La tariffa puntuale – commentano dal Comitato No Inc – rappresenta un passaggio chiave per il miglioramento del sistema di raccolta differenziata
Terni

«Più rifiuti produci più paghi. Un principio sacrosanto – commentano Movimento 5 Stelle, Partito Democratico, Senso Civico, Terni Immagina – se si mettono i cittadini in condizione di rispondere solo dei propri comportamenti, senza esporli al rischio di dover pagare di più a causa del furbetto di turno».

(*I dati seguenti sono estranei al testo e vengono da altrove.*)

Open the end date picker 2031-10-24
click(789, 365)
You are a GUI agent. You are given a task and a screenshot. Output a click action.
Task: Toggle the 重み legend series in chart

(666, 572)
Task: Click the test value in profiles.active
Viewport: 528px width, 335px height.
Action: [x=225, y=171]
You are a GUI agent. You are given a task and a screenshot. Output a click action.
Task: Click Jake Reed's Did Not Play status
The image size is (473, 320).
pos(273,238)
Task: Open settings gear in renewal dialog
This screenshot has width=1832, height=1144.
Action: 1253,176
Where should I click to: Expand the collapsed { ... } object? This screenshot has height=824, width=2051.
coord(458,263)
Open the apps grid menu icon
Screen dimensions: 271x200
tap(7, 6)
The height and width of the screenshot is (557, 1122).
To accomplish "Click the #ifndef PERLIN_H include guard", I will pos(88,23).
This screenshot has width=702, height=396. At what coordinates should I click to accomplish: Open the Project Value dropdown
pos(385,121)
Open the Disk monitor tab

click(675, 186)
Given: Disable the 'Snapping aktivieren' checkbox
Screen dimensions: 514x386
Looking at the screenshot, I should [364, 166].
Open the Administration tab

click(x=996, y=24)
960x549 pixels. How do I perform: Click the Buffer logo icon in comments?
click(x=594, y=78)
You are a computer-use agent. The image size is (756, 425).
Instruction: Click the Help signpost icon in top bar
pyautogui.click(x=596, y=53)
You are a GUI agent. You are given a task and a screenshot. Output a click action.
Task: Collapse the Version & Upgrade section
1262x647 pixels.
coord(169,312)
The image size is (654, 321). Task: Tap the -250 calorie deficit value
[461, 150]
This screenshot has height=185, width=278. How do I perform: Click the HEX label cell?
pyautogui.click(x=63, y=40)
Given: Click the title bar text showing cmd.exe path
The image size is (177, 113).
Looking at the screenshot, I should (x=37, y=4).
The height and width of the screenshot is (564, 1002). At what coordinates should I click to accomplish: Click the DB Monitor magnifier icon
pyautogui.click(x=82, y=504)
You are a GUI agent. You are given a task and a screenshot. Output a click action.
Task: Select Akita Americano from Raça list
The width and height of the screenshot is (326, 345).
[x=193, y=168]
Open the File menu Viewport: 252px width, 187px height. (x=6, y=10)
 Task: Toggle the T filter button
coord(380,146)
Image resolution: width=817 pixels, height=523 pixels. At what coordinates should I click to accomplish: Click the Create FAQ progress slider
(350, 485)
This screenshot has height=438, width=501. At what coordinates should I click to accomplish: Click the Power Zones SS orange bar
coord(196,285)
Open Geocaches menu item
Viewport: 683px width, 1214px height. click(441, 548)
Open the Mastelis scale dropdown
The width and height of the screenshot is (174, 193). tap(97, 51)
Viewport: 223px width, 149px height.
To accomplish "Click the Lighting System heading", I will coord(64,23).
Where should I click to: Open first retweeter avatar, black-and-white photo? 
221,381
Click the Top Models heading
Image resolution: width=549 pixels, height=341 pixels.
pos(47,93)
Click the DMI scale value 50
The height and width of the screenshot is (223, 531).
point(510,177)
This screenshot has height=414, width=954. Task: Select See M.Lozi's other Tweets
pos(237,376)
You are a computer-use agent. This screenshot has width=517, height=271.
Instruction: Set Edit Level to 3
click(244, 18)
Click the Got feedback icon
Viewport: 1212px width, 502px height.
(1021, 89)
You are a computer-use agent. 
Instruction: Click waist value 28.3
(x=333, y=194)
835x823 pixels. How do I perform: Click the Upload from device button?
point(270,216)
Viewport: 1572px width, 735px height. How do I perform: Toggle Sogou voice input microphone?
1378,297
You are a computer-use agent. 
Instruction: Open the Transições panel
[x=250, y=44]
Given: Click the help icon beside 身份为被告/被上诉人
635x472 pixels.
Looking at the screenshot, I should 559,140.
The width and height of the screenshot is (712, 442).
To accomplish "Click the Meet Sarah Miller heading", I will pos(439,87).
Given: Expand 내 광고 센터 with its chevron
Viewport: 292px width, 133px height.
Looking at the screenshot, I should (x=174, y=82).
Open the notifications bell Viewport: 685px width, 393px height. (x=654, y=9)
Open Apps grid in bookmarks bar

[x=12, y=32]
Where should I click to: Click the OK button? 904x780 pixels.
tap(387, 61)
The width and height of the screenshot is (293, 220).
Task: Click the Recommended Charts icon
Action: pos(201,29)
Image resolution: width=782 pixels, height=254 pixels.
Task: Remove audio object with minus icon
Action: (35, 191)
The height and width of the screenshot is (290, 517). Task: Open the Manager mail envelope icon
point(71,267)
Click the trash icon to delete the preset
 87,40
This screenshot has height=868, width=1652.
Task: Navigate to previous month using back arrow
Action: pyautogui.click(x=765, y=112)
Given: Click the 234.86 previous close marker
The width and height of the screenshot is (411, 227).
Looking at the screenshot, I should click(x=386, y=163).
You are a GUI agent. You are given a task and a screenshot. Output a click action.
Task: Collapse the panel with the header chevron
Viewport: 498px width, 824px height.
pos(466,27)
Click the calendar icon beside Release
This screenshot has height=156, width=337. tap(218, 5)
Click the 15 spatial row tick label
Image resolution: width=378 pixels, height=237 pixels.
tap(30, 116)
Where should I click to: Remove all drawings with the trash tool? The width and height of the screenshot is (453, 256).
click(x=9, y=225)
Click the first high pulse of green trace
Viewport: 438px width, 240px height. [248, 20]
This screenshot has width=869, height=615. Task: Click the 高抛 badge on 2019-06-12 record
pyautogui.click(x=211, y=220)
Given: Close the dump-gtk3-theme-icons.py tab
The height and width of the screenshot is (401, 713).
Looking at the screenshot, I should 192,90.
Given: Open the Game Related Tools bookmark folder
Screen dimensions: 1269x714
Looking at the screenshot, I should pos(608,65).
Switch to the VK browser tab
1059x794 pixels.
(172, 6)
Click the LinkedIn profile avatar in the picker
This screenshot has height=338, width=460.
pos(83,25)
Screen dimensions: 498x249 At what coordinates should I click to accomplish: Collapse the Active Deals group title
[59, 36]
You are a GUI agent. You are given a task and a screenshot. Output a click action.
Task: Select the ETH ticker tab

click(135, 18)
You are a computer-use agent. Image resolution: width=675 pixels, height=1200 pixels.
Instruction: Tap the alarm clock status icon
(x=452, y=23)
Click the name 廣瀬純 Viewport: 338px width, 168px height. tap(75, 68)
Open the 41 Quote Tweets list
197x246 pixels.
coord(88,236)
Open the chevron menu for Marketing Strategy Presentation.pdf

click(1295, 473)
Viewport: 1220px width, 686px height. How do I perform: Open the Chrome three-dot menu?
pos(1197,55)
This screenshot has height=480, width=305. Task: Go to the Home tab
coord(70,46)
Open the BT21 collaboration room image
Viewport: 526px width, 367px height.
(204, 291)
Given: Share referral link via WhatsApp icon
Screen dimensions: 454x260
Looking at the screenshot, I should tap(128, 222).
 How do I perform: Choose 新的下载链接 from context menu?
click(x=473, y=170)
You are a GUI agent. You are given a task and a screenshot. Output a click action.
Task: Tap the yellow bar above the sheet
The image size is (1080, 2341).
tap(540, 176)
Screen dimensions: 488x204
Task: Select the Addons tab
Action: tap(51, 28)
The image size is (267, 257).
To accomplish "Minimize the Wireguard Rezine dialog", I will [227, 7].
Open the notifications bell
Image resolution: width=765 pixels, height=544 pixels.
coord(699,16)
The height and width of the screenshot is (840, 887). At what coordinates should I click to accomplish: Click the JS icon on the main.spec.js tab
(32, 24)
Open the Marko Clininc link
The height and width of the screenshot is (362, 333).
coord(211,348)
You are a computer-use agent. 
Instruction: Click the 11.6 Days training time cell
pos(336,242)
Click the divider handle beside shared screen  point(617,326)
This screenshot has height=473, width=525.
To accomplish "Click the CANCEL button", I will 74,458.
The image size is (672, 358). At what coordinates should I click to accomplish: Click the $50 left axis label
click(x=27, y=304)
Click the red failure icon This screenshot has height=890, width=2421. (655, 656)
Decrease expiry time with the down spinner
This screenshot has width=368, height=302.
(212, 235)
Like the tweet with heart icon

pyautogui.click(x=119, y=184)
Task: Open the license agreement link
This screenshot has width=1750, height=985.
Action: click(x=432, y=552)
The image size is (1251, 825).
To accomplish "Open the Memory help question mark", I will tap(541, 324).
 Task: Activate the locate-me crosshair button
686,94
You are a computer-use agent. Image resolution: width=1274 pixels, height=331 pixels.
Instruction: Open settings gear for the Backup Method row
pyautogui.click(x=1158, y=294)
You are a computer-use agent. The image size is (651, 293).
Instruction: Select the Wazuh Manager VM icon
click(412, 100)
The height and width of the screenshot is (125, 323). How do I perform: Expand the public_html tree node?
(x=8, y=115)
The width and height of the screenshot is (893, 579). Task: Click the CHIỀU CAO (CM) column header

«La tariffa puntuale – commentano dal Comitato No Inc – rappresenta un passaggio chiave per il miglioramento del sistema di raccolta differenziata, poiché incentiva i cittadini a migliorare e ripaga del buon lavoro fatto casa. Ma rispetto allo stato generale del sistema di raccolta e trattamento dei rifiuti nel territorio della provincia di Terni occorrono altri passaggi fondamentali, per non rendere inutile proprio l’effettività della nuova tariffazione, e per non utilizzarla a mero scopo di propaganda politica contingente. Urgente innanzitutto estendere la Raccolta Porta a Porta anche ai condomini, o almeno alla loro maggioranza. La raccolta di prossimità coi cassoni di media grandezza non da buoni risultati in termini di differenziazione dei rifiuti. Questo è un aspetto centrale, senza risolvere il quale, la Tariffa Puntuale diventa solo uno specchietto per le allodole. Nel progetto presentato dalla ati Asm-Cosp si parlava di percentuali e obiettivi molto ambiziosi in termini di intensità e vastità del sistema. Serve poi una nuova campagna di comunicazione domiciliare su come differenziare a casa, quali tipologie di prodotti acquistare o no, per diminuire la quantità di imballaggi; aiutare a distinguere bene soprattutto quali frazioni debbano finire nell’indifferenziato per evitare che queste “sporchino” invece le frazioni che possono andare a riciclo. Nelle zone dove avvengono continuamente abbandoni di rifiuti in strada, Asm deve intervenire in modo massiccio pianificando una comunicazione più efficace. A poco vale altrimenti l’impegno dei tanti cittadini che si organizzano per ripulire la città. Dai dati del 2019, verifichiamo infatti come ancora troppa frazione organica finisca nell’indifferenziato e contemporaneamente ancora troppe frazioni non organiche finiscano nell’umido. Soprattutto va capito se qualche flusso di organico in entrata all’impianto di GreenAsm (di recente con un nuovo socio al posto di Terni Energia) proveniente da fuori regione sporchi flussi invece ben differenziati.